Forever Odd
remain focused on the woman, my attention kept drifting to the cat, and I was not amused, but grimly fascinated and overcome by a growing sense of horror.
My life was hers to take or spare, and the only future I could count on was but a fraction of a second long, whatever time a bullet would take to travel from the muzzle of the pistol to me. Yet at the same time, her life lay in my hands, and it seemed that my silence in the matter of the stalking lion could not be entirely justified by the fact that I was literally under the gun.
If we rely upon the tao with which were born, we always know what is the right thing to do in any situation, the good thing not for our bank accounts or for ourselves, but for our souls. We are tempted from the tao by self-interest, by base emotions and passions.
I believe that I can honestly say I did not hate Datura, though I had reason to, but certainly I detested her. I found her repugnant in part because she emblematized the willful ignorance and narcissism that characterize our troubled times.
She deserved to be imprisoned. In my opinion, she had earned execution; and in extreme jeopardy, to save myself or Danny, I had the right-the obligation-to kill her.
Perhaps no one, however, deserves as hideous a death as being mauled and eaten alive by a wild beast.
Regardless of the circumstances, perhaps it is indefensible to allow such a fate to unfold to the point of inevitability when the potential victim, armed with a gun, could save herself if warned.
Every day we make our way through a moral forest, along pathways ever branching. Often we get lost.
When the array of paths before us is so perplexing that we cant make a choice, or wont, we can hope that we will be given a sign to guide us. A reliance on signs, however, can lead to the evasion of all moral obligations, and thus earn a terrible judgment.

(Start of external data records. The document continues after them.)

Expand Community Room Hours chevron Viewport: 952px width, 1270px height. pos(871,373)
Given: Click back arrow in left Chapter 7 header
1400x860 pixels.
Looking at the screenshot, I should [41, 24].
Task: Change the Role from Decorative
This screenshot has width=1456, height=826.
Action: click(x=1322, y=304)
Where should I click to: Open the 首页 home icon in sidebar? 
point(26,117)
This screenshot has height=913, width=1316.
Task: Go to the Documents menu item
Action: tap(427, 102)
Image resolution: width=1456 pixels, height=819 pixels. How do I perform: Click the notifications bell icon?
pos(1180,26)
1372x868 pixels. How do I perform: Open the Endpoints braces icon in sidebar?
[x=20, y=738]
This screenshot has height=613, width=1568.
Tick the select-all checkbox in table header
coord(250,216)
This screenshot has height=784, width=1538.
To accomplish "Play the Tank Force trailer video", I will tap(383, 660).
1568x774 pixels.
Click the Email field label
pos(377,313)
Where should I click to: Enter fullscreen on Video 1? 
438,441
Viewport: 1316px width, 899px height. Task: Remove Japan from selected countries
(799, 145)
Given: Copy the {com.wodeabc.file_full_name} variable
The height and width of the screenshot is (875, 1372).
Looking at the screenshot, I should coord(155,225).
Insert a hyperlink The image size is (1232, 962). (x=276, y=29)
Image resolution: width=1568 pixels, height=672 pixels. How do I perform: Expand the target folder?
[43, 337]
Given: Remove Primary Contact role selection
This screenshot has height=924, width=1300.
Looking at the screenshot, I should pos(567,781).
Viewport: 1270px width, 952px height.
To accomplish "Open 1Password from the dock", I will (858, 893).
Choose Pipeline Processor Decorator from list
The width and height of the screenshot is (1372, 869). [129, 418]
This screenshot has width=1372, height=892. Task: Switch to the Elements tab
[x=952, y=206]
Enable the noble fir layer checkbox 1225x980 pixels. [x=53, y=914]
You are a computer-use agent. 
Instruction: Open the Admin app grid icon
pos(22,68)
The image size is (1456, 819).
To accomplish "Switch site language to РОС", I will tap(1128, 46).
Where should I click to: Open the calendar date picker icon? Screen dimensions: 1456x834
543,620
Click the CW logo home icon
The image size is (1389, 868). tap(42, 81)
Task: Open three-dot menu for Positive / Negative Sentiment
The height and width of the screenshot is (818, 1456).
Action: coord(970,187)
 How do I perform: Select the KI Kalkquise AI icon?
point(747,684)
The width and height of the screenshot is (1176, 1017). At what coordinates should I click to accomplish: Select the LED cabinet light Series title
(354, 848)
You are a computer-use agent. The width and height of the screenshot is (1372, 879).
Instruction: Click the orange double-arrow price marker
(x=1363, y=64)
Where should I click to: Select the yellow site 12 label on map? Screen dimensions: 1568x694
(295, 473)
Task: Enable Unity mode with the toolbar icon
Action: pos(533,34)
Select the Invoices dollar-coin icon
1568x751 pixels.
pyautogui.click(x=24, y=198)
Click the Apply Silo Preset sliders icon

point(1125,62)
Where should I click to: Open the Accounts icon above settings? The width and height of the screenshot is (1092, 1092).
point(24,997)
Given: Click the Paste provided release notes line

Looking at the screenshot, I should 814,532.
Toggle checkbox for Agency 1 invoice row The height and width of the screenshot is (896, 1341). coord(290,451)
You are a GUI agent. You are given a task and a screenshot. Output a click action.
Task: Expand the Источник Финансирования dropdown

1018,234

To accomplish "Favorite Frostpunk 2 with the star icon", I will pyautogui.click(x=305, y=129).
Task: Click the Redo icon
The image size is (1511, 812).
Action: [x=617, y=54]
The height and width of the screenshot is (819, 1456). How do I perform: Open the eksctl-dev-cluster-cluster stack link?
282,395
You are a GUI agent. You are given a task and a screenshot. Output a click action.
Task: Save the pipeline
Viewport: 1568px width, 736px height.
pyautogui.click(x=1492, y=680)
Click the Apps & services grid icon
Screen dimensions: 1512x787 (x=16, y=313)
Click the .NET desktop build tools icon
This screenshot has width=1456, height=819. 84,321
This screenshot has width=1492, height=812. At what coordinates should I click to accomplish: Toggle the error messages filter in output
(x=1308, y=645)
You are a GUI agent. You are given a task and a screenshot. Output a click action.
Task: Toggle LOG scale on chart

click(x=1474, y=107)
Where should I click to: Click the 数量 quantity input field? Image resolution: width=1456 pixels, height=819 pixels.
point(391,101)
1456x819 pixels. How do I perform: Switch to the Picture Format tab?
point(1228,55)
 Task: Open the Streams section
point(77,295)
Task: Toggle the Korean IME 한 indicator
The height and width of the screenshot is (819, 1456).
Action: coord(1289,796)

If a leopard in the highest snows of Kilimanjaro, where nature would never have taken it, is understood by everyone as a sign, then the timely appearance of a hungry mountain lion in a burned-out casino-hotel should be as easy to understand as would be a holy voice from a burning bush.
This world is mysterious. Sometimes we perceive the mystery, and retreat in doubt, in fear. Sometimes we go with it.
I went with it.
Waiting for me to transform from my human state, an instant before discovering she was not after all invincible, Datura realized that something at her back enthralled me. She looked to see what it might be.
By turning, she invited the pounce, the jaws that bite, the claws that catch.
She screamed, and the ferocious impact of the lion knocked the pistol from her hand before she was able to aim or to squeeze the trigger.
In the spirit of mystery that defined the moment, the gun arced high toward me, and reaching up, I received it from the air with a casual grace.
Perhaps she was mortally torn already, beyond rescue, but the unavoidable truth is that I held the gun, equivalent to a vorpal blade, yet did not slay the Jabberwock, and cannot claim to be a beamish boy. Ashes plumed around my feet as I sprinted toward the north end of the building, and the stairs.
Although I never saw her blood drawn nor the lion at its feast, I'll never be able to purge her screams from my memory.
Perhaps the seamstress, under the knife of the Gray Pigs, had sounded like this, or the walled-up children in the basement of that house in Savannah.
Another voice roared-not that of the lion-half in anguish and half in rage.
Glancing back, I saw Daturas flashlight, knocked this way and that by thrashing cat and prey.
Farther away, from the south end of the building, beyond black columns that might have marked the peristyle of Hell, another light approached, in the possession of a hulking shadowy shape. Andre.
Daturas screaming stopped.
Andres flashlight swept across her and found the timely lion. If he had a gun, he didnt use it.
Respectfully cutting a wide berth around the cat and its kill, Andre kept coming. I suspected he would never stop coming. Runaway locomotives have gravity on their side.
My trembling light drew the giant more certainly than psychic magnetism could have done, but if I switched it off, I would be all but blinded.